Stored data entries

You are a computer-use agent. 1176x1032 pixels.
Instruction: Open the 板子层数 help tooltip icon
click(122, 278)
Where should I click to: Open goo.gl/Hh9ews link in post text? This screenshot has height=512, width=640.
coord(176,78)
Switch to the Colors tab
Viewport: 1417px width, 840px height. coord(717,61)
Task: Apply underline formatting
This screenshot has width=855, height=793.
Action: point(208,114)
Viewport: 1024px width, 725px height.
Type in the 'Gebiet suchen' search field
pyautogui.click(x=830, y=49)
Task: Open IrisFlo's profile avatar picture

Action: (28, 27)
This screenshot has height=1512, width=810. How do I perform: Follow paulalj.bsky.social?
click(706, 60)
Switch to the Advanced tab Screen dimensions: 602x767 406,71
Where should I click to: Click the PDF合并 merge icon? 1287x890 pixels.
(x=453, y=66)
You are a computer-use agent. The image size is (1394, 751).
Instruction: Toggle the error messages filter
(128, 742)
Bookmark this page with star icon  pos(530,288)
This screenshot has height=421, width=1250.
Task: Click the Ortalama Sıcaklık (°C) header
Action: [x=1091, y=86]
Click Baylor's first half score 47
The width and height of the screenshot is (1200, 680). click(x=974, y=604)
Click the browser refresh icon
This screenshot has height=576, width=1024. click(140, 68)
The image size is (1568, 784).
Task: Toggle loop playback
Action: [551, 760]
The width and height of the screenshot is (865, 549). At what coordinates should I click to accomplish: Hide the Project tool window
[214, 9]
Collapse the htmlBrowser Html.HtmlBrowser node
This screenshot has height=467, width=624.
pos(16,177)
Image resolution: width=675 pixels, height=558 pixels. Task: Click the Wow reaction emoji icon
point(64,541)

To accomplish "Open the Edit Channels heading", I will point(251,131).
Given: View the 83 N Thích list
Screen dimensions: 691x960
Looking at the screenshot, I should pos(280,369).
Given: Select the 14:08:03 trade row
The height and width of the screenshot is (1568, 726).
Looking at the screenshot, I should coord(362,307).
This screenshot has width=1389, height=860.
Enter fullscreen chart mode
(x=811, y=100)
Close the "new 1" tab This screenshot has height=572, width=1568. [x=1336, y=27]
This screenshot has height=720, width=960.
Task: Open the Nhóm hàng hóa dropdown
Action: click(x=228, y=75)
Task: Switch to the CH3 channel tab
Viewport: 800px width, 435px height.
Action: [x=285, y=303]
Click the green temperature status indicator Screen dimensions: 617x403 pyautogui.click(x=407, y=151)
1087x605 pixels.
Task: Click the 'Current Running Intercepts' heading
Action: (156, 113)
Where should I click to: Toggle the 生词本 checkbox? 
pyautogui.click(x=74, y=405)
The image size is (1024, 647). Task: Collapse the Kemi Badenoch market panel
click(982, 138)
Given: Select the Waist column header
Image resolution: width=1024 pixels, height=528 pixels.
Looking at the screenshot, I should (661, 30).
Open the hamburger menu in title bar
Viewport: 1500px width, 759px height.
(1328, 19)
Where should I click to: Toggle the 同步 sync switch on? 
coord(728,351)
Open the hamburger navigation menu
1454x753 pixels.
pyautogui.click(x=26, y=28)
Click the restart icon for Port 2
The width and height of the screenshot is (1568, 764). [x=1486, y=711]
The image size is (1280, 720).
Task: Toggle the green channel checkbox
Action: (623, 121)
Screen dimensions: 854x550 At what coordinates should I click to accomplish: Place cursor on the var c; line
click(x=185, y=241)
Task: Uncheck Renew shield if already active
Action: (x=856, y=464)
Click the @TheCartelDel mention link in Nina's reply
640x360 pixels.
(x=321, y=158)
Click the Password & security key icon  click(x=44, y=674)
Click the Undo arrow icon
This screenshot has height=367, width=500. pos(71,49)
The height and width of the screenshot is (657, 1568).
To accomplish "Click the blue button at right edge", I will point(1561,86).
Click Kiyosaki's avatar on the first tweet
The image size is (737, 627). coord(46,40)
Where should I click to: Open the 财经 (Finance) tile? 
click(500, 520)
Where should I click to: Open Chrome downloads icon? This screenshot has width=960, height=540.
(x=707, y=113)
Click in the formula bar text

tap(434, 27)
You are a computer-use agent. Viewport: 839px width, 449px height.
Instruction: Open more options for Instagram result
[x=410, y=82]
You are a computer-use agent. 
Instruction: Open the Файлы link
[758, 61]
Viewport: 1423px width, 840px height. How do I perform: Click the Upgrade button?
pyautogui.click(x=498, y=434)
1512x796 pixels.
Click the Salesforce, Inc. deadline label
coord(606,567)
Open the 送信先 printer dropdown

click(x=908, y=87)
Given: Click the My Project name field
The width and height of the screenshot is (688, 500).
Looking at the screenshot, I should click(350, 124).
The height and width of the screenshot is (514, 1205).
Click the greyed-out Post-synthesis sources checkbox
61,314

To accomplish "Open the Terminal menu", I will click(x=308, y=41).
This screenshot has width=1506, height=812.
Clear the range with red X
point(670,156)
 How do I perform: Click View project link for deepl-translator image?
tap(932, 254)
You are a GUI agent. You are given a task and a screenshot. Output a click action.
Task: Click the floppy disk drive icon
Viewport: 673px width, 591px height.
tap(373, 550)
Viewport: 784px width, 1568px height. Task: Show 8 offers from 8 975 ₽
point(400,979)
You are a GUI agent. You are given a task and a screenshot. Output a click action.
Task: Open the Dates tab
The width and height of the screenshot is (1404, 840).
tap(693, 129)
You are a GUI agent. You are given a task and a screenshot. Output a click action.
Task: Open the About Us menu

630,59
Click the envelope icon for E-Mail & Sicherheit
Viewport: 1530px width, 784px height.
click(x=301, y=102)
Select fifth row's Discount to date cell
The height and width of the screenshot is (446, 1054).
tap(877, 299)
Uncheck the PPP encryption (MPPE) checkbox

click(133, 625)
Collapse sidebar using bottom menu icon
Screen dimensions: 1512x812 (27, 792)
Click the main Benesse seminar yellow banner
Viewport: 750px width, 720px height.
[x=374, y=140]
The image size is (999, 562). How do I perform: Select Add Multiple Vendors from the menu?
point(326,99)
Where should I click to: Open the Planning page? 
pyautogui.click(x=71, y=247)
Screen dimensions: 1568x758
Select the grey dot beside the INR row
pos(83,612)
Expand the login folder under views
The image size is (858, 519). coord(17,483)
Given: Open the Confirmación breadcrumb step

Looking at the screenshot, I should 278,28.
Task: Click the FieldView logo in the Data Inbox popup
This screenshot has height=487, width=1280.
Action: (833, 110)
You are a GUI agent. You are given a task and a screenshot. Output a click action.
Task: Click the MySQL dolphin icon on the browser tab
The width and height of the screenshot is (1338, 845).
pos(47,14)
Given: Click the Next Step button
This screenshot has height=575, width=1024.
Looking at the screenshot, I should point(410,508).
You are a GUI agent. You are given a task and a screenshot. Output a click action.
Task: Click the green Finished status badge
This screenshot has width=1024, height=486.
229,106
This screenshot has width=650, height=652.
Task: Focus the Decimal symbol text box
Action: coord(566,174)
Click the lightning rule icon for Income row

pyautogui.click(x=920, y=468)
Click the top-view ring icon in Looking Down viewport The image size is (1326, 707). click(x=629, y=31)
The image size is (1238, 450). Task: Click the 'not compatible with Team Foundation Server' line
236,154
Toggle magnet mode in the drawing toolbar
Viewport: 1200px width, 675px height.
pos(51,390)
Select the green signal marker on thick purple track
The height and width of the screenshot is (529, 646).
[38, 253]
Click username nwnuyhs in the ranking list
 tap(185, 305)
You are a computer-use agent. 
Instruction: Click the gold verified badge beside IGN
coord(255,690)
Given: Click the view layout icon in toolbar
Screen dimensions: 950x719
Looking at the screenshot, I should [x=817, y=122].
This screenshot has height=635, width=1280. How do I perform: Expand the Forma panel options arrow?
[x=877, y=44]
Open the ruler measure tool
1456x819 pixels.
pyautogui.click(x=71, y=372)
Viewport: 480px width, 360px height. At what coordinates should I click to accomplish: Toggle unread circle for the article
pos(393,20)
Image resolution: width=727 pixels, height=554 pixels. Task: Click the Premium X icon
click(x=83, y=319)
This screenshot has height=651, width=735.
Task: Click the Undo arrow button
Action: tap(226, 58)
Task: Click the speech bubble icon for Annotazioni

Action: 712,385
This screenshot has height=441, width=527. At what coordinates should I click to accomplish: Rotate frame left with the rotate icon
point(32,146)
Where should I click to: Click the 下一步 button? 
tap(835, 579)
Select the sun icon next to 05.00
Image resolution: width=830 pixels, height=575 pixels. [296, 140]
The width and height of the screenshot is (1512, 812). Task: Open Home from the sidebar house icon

Problem to solve: I'd like the lines above from the one with "Instruction: Open more" up to and including the one with "Given: Click the My Project name field" copied exactly, with no other lines.

Exercise answer:
Instruction: Open more options for Instagram result
[x=410, y=82]
You are a computer-use agent. 
Instruction: Open the Файлы link
[758, 61]
Viewport: 1423px width, 840px height. How do I perform: Click the Upgrade button?
pyautogui.click(x=498, y=434)
1512x796 pixels.
Click the Salesforce, Inc. deadline label
coord(606,567)
Open the 送信先 printer dropdown

click(x=908, y=87)
Given: Click the My Project name field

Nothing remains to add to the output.